Diário do Alentejo

“Fascina-me quem escreve acima da banalidade”

19 de abril 2021 - 10:55

Texto Luís Miguel Ricardo

 

“Martinho Marques é só um alentejano que nasceu em Albernoa. Já fez 71 anos. Habita Beja e julga que haveria de viver bastante menos se residisse fora do Alentejo”. Assim começa por se definir o homem cuja infância foi passada entre o monte alentejano, onde habitava, e a escola primária na aldeia que o viu nascer. Depois, para prosseguir estudos, atracou ao Liceu de Beja e mais tarde ao Instituto Superior de Ciências Económicas e Financeiras, em Lisboa. No universo profissional foi técnico de operações de meteorologia na Força Aérea e professor nas disciplinas das áreas da Informática e da Comunicação. Contudo, refere ter ganho a vida ajudando a aprender matemática durante mais de 30 anos, “a maior parte dos quais antes da conclusão duma licenciatura em Ensino da Matemática, pela Universidade Aberta.”

 

No campo das artes literárias, começou a evidenciar-se em 1967, com 17 anos, quando ganhou o concurso “Poetas e escritores para amanhã”, promovido pela Emissora Nacional, nas modalidades de quadra popular e romance juvenil, na única vez que refere ter ousado submeter-se a um concurso literário. Em 2000, a Câmara de Beja atribuiu-lhe a medalha de mérito municipal, grau prata. Em 2002, a revista “Mais Alentejo” concedeu-lhe o prémio “Mais Literatura”. Da sua bibliografia fazem parte mais de 20 títulos. 

 

Quando e como foi descoberta a vocação para as letras?

 

Vocação, não sei se a tenho, nem sei se sei o que é. Mas foi talvez a leitura que me criou entusiasmo para ir de livro em livro e começar a escrever, sem nunca ter conseguido, pelo menos, até agora, deixar-me deste exercício, que nunca me foi ofício. Não deve ter havido nada que não me influenciasse, e não só os escritores, mas tudo o que, fora ou dentro dos livros, me repeliu ou me impeliu a escrever. Grande parte terá vindo dos autores que na escola me foram apresentados, mas outra parte também de todas as outras coisas, sem que se excluam os campos do “meu monte”, onde falaria pouco e compensava escrevendo. Aí pelos meus 14 ou 15 anos já eu talvez escrevesse coisas que um dia acabaram numa festiva fogueira.

 

O porquê da poesia como a modalidade literária de eleição?

 

Não a escolhi. Mas, desde muito cedo, devo ter sido captado para o que comummente vamos chamando poesia. Seja em que género for, interessa-me aquilo a que, na falta de melhor expressão, eu chamo “a escrita artística”. Quem tivesse a paciência de percorrer a minha escrita em prosa poderia concluir que quase toda ela é decomponível, sem ser muito difícil achar nela as redondilhas ou os decassílabos, com a métrica que me embala desde os tempos em que ouvi dizer poesia ou escutei versos cantados e li os primeiros poetas, não apenas os constantes das seletas literárias que se usavam nesse tempo, em que também as gramáticas traziam algumas páginas sobre versificação, mas muitos outros para que esses me foram convidando. A esta distância, creio que Cesário Verde e também Guerra Junqueiro terão sido dos que mais me legaram os seus ritmos. Julgo que declamadores como João Villaret e também Manuel Lereno, com quem me encontrei ainda na antiga Emissora Nacional, também me embebedaram os ouvidos.

────

Transcreve, palavra por palavra, tudo o que vai desde "Vocação, não sei" até "literária de eleição?" na entrevista a Martinho Marques. A listagem provém de uma fonte distinta desta entrevista.

**Bloco de dados**
────

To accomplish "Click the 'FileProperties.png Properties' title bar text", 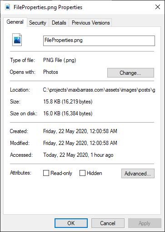I will [x=48, y=7].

────

**Problema resolvido**
Vocação, não sei se a tenho, nem sei se sei o que é. Mas foi talvez a leitura que me criou entusiasmo para ir de livro em livro e começar a escrever, sem nunca ter conseguido, pelo menos, até agora, deixar-me deste exercício, que nunca me foi ofício. Não deve ter havido nada que não me influenciasse, e não só os escritores, mas tudo o que, fora ou dentro dos livros, me repeliu ou me impeliu a escrever. Grande parte terá vindo dos autores que na escola me foram apresentados, mas outra parte também de todas as outras coisas, sem que se excluam os campos do “meu monte”, onde falaria pouco e compensava escrevendo. Aí pelos meus 14 ou 15 anos já eu talvez escrevesse coisas que um dia acabaram numa festiva fogueira.

 

O porquê da poesia como a modalidade literária de eleição?